The Bank of England has undermined the government’s drive to get workers back to offices, after a senior official warned it was impossible for large numbers of staff to return to central London and other big cities while risks from Covid-19 remained.
Pouring cold water on the government campaign, Alex Brazier, the Bank’s executive director for financial stability strategy and risk, said it was “not possible” for a mass return to city centre offices across Britain this autumn due to Covid guidelines, concerns over the health risks, and transport capacity issues.
“With Covid safe guidelines, it’s not possible to use office space – particularly in central London and dense places like that – with the intensity that we used to use it. So it’s actually not possible to bring lots of people back very suddenly,” he said.
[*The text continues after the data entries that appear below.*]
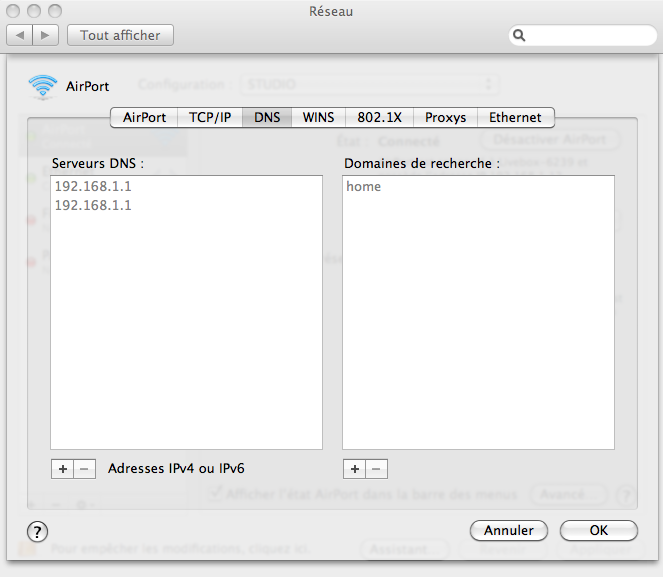Viewport: 663px width, 577px height.
Task: Remove search domain using the minus button
Action: point(376,468)
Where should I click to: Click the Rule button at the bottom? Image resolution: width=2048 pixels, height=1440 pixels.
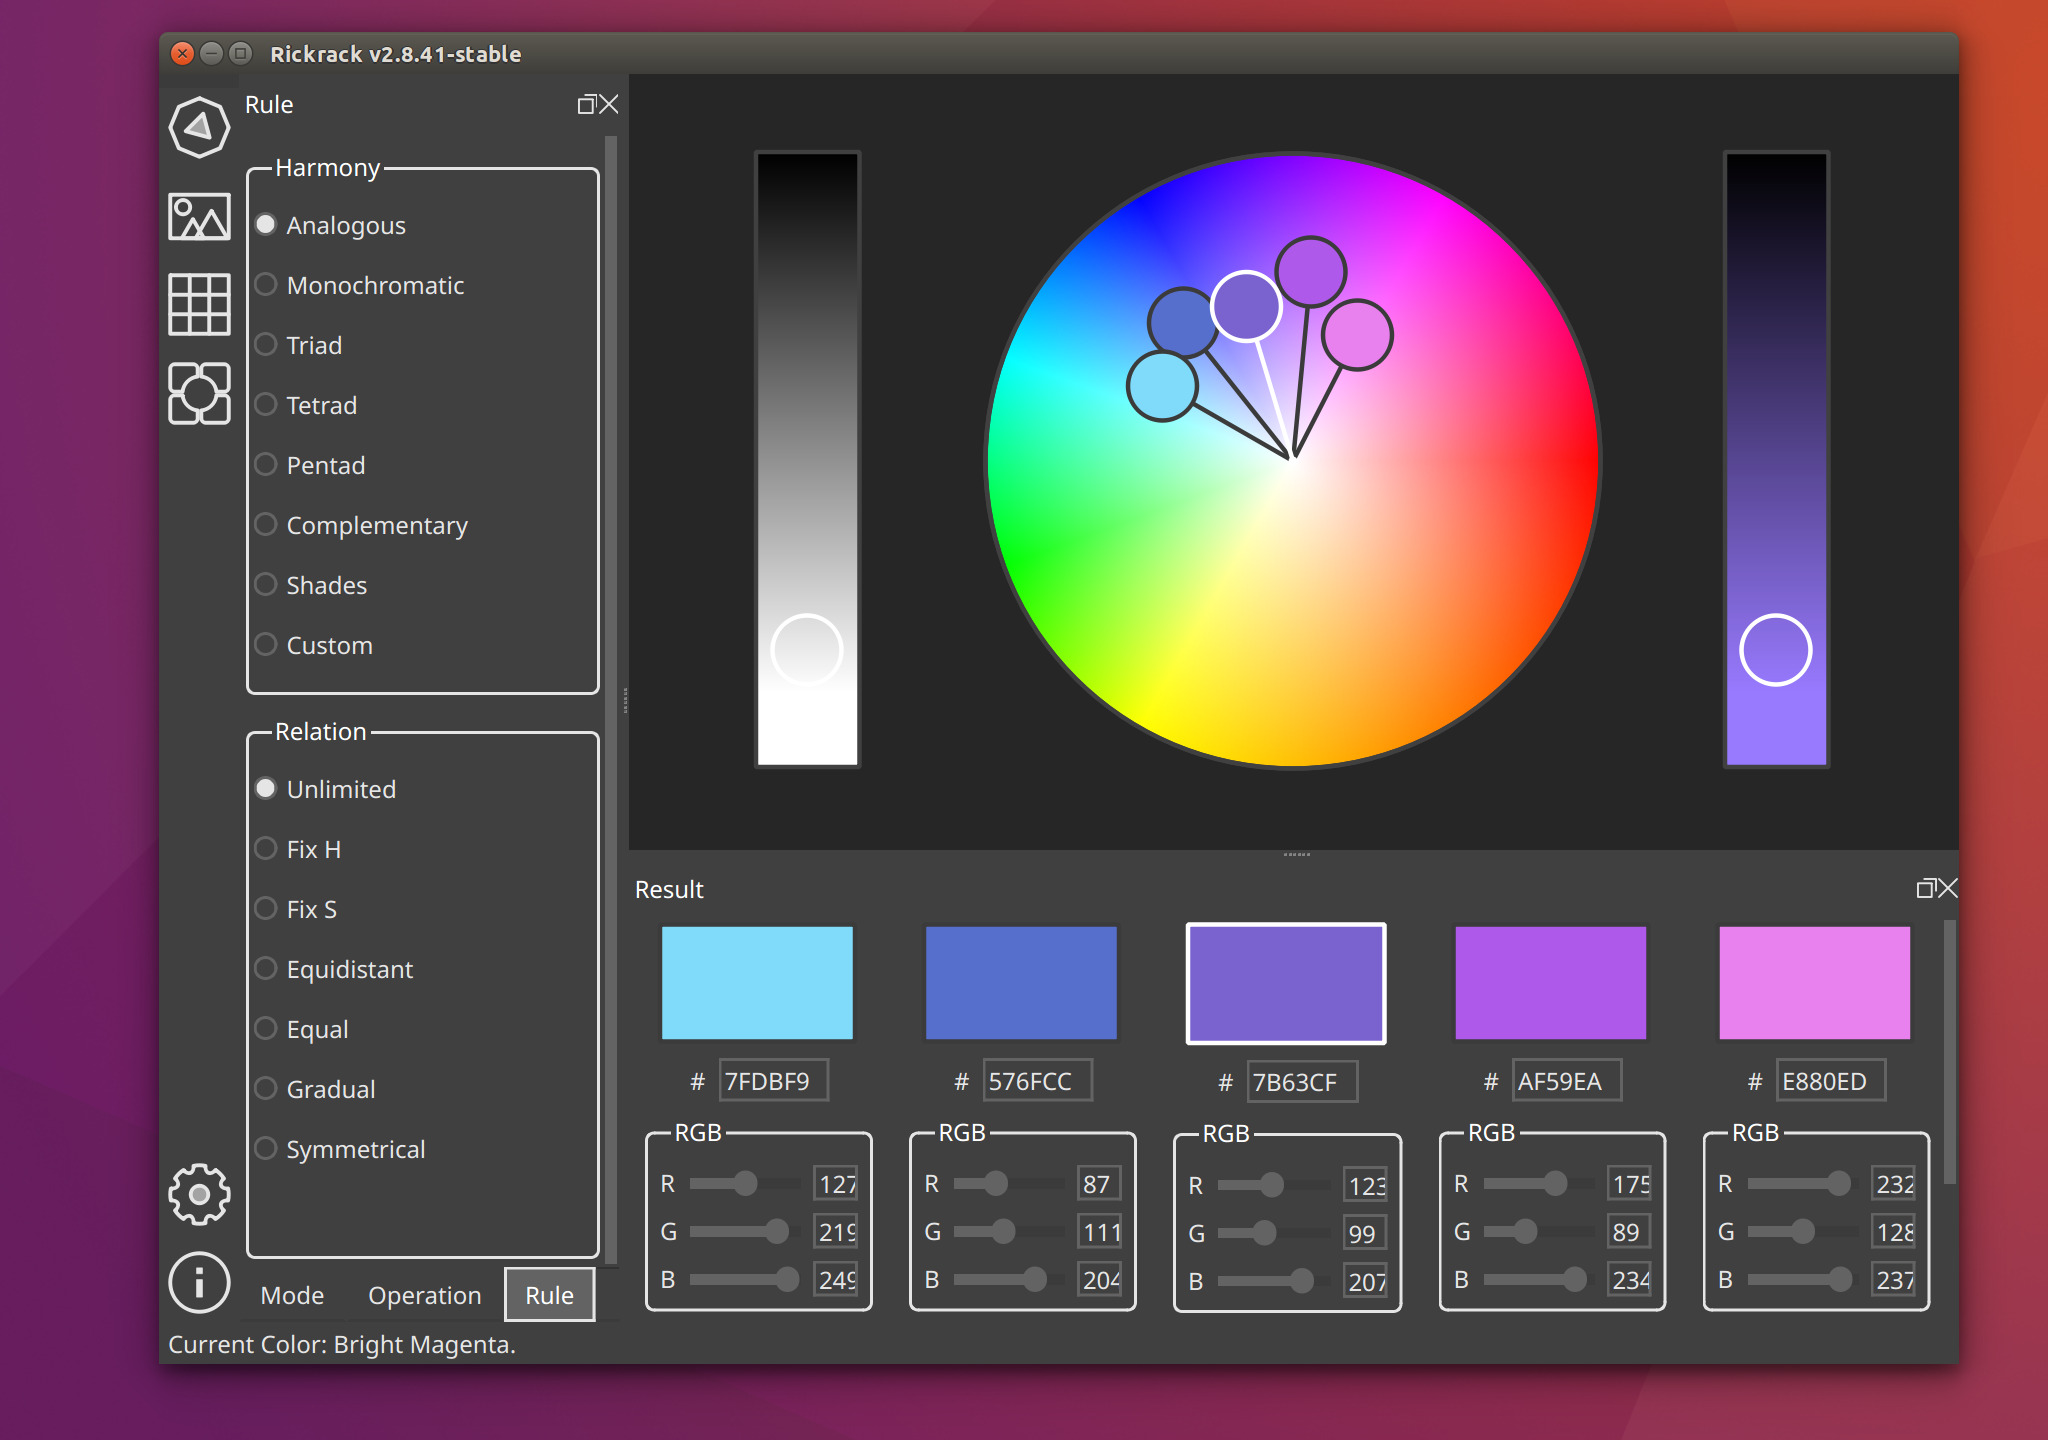[549, 1294]
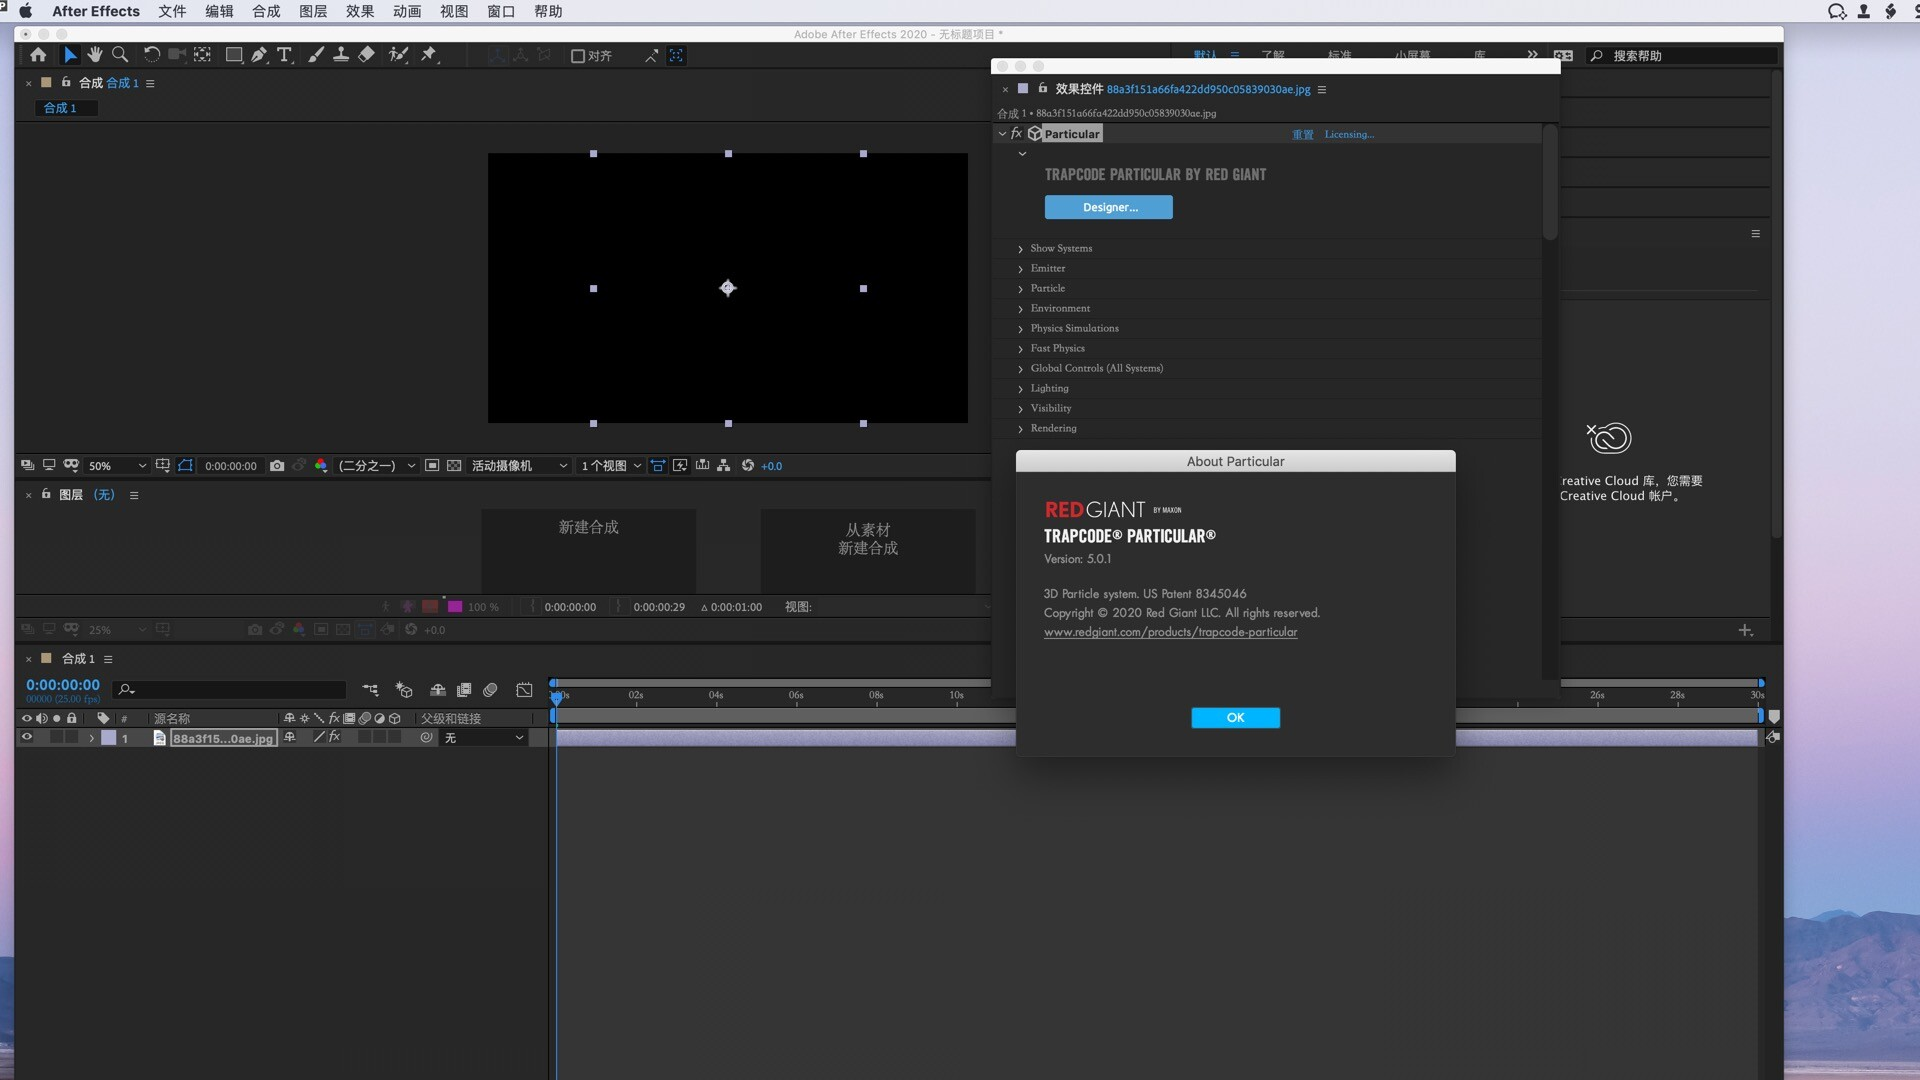Select the Hand tool in the toolbar
Screen dimensions: 1920x1080
tap(94, 55)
Speaking to MPs on the Commons Treasury committee, the senior Bank official, who is responsible for regulating some of the City of London’s biggest employers, said it would take several months for firms to bring back staff and that it would depend on the risks from Covid-19.
“Because of those constraints I don’t think we can expect to see a sudden and sharp return of lots of people to the very dense office environments that we were used to. We should expect a more phased return depending on the public health outcomes that we’ll see over the coming weeks and months.”
The comments come as Boris Johnson’s government pushes to get more people back to offices across the country, amid signs that activity in city centres is still sharply down on pre-pandemic levels – threatening the livelihoods of workers and businesses reliant on office-based staff and commuters.
Brazier, one of the Bank’s most senior officials responsible for the stability of the UK banking system, said he personally felt safe returning to its offices in the City, but that he understood why many people might not.
Threadneedle Street plays a pivotal role as the regulator to City banks, which include some of the biggest firms in the Square Mile and Canary Wharf where thousands of people would normally work in skyscrapers.
Colette Bowe, a member of the Bank’s financial policy committee, said children returning to schools had also been a major issue for getting workers back to offices. “[Parents] have to feel their children are being properly cared for, that their children’s education is being taken care of.”
Four of the Bank’s five witnesses speaking before the Treasury committee, including its governor, Andrew Bailey, were appearing via video link from its 18th-century central London headquarters. “We are, as it happens, back in the centre of London but not everybody feels like that,” Bowe said.